Using the listing below, please print exactly the lines from the one with "Task: Tap the plus icon to add currency" through the one with "Task: Switch to the 15分 timeframe". Leave out every picture.

-- Opening Marker --

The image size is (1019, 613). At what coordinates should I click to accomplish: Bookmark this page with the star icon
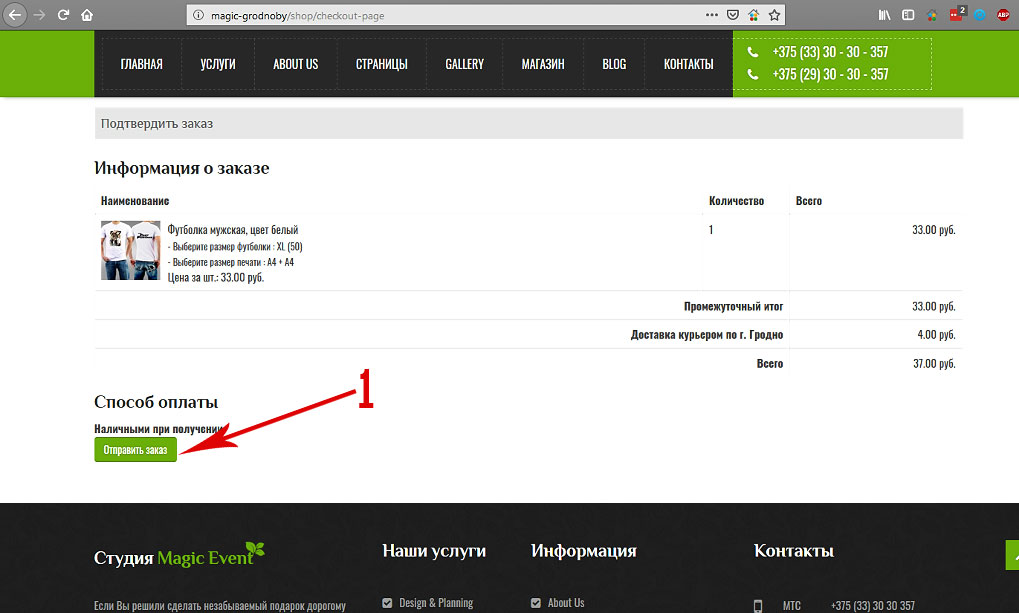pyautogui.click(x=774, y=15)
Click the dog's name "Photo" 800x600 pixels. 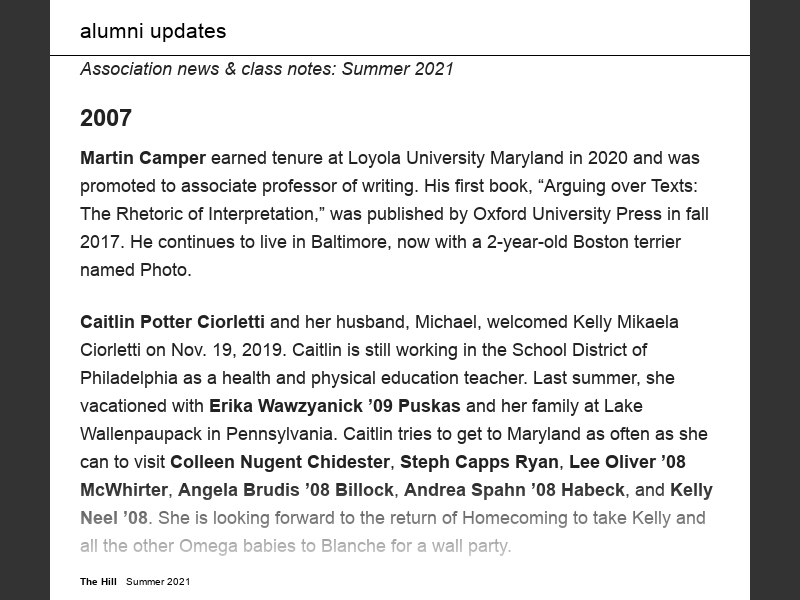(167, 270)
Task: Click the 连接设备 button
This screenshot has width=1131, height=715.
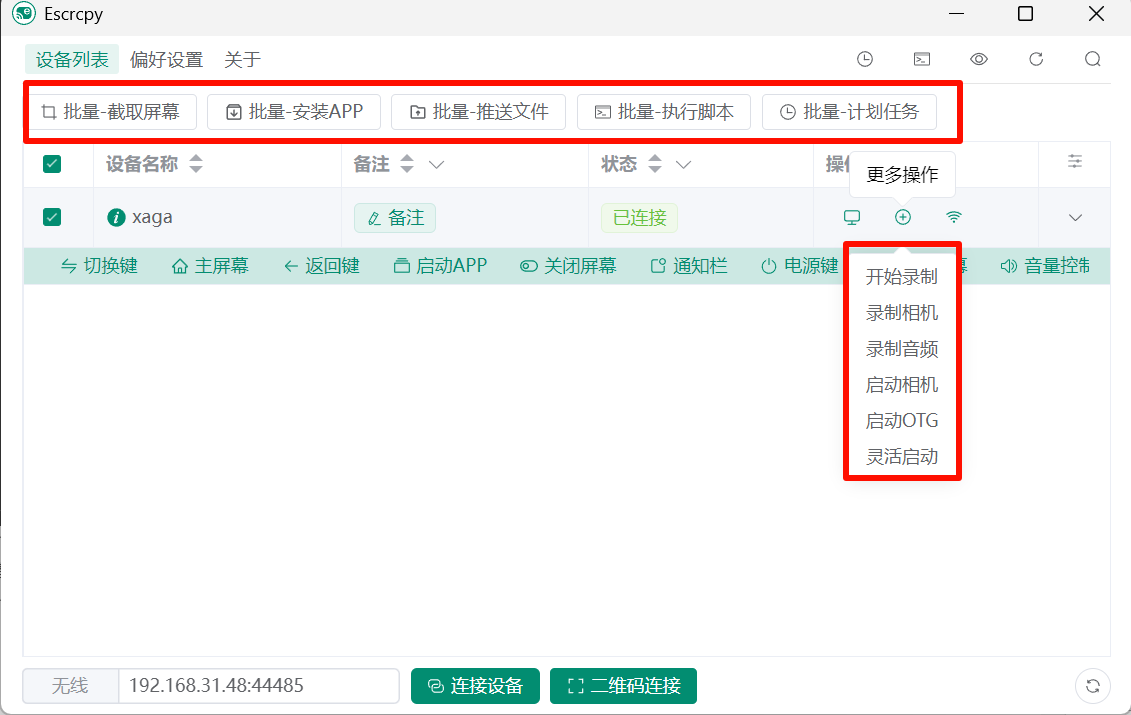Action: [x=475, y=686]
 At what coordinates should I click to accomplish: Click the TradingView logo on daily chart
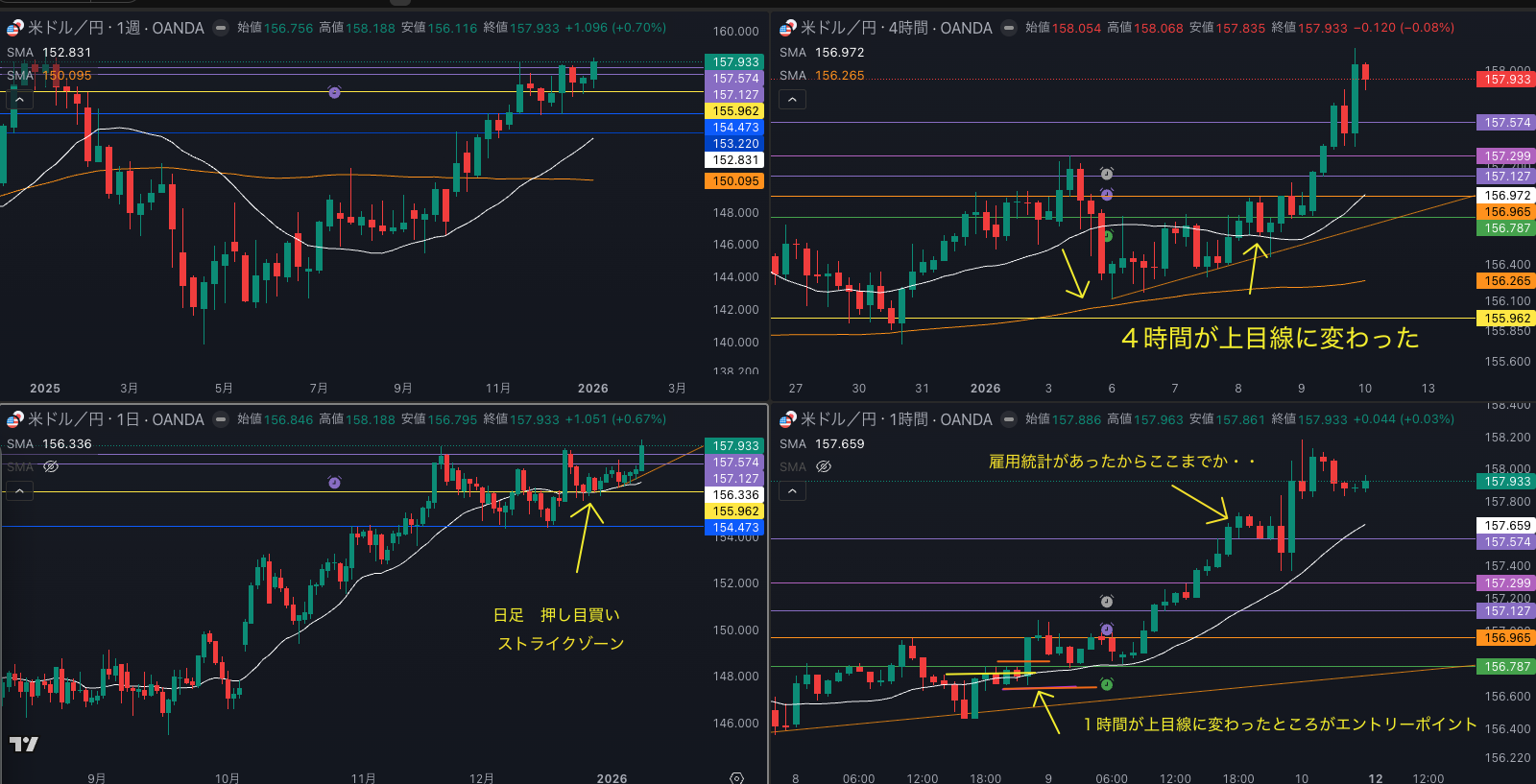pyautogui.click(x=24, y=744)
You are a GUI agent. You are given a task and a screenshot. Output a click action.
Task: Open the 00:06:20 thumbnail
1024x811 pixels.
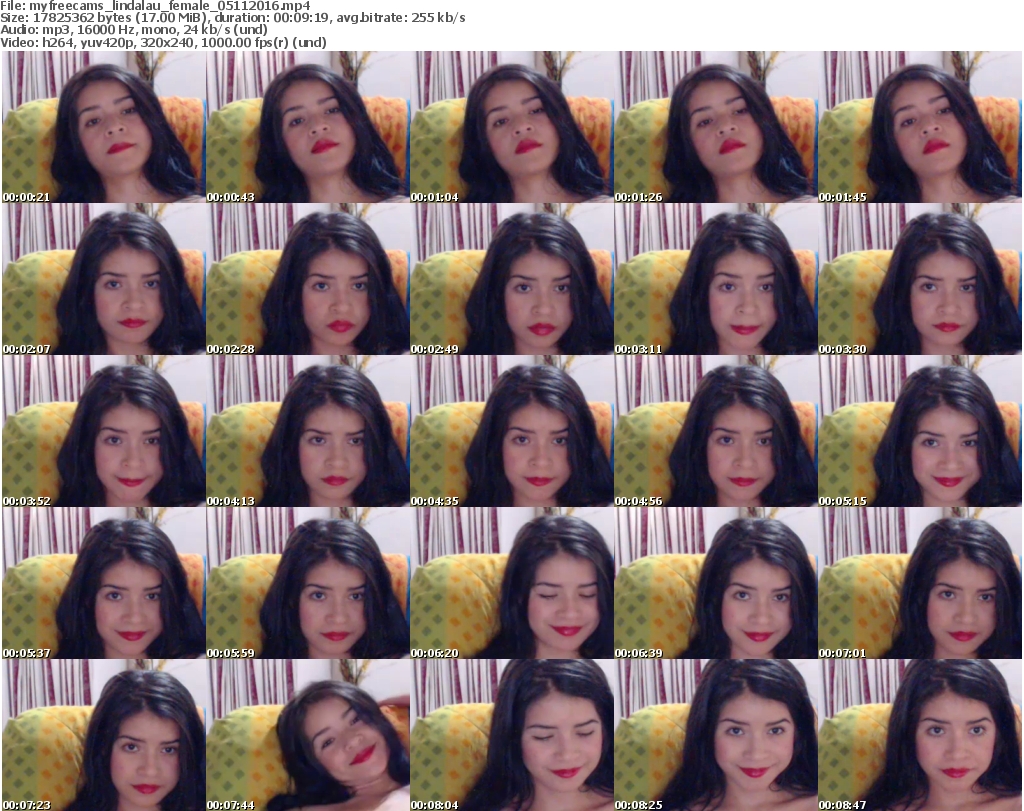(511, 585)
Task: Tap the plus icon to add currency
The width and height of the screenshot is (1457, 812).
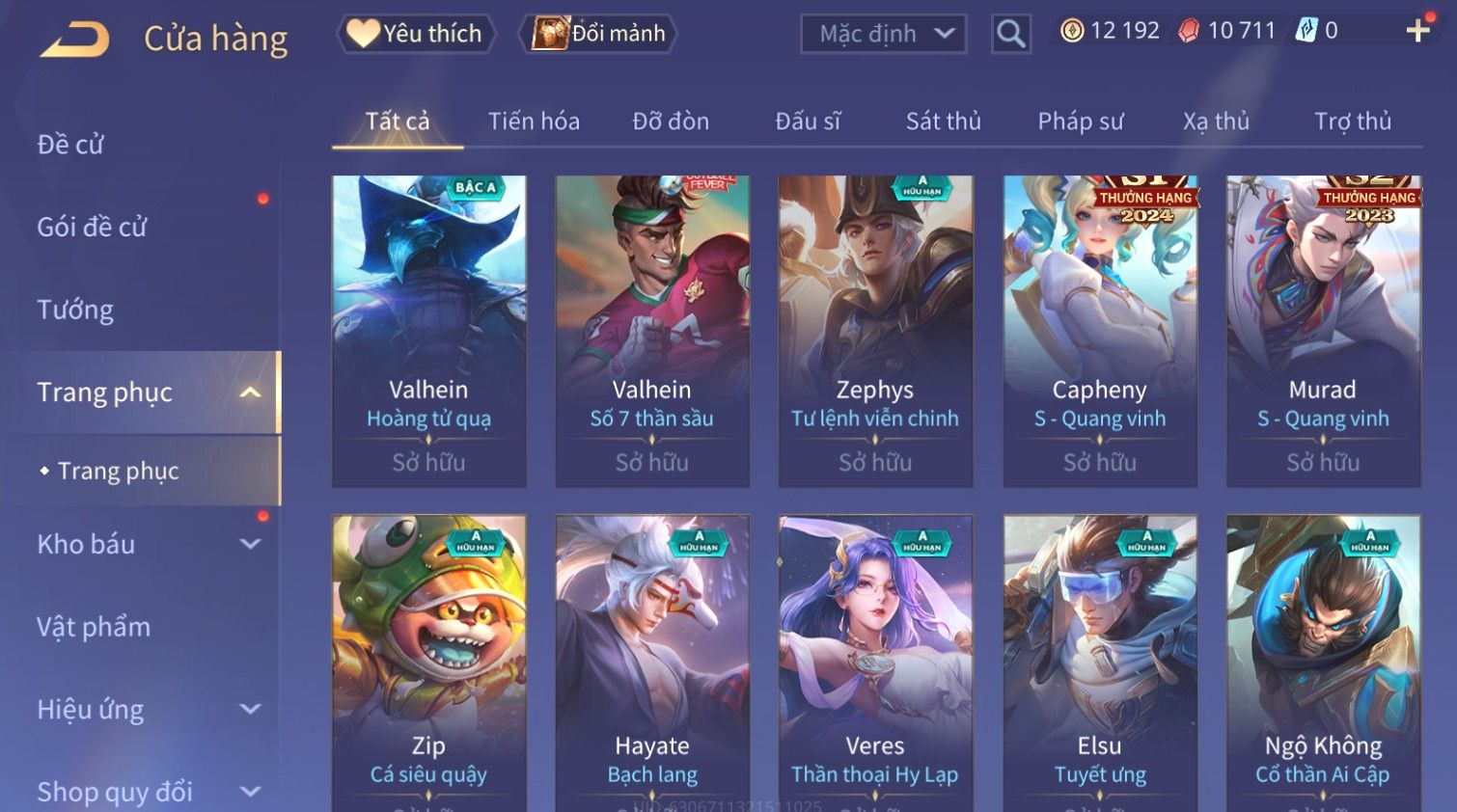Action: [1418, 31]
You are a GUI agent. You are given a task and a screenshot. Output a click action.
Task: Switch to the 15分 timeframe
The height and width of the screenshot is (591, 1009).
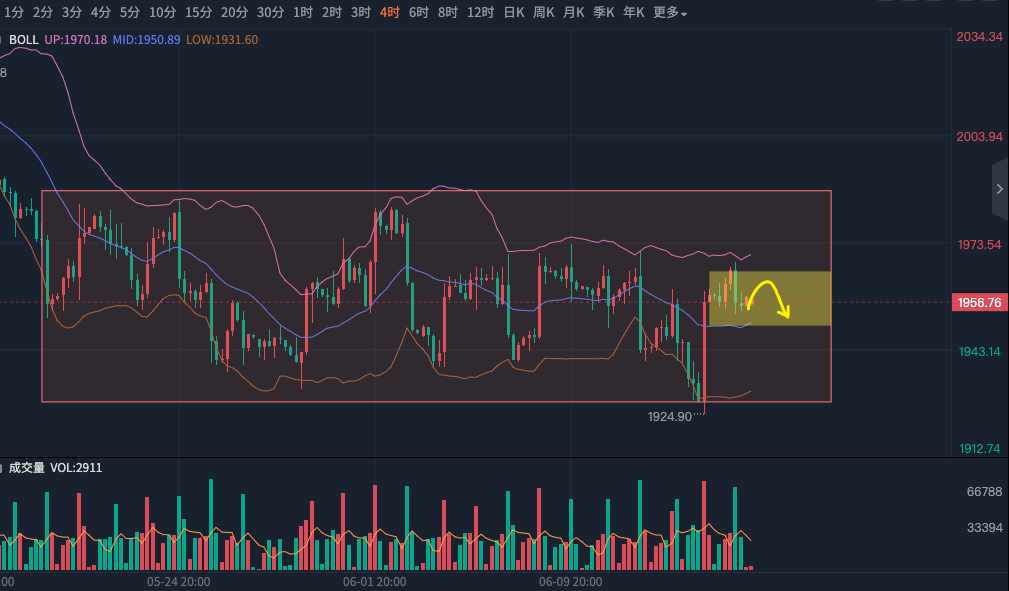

-- Closing Marker --

_EXPECTED ANSWER_
Task: Tap the plus icon to add currency
The width and height of the screenshot is (1457, 812).
Action: [1418, 31]
You are a GUI agent. You are given a task and a screenshot. Output a click action.
Task: Switch to the 15分 timeframe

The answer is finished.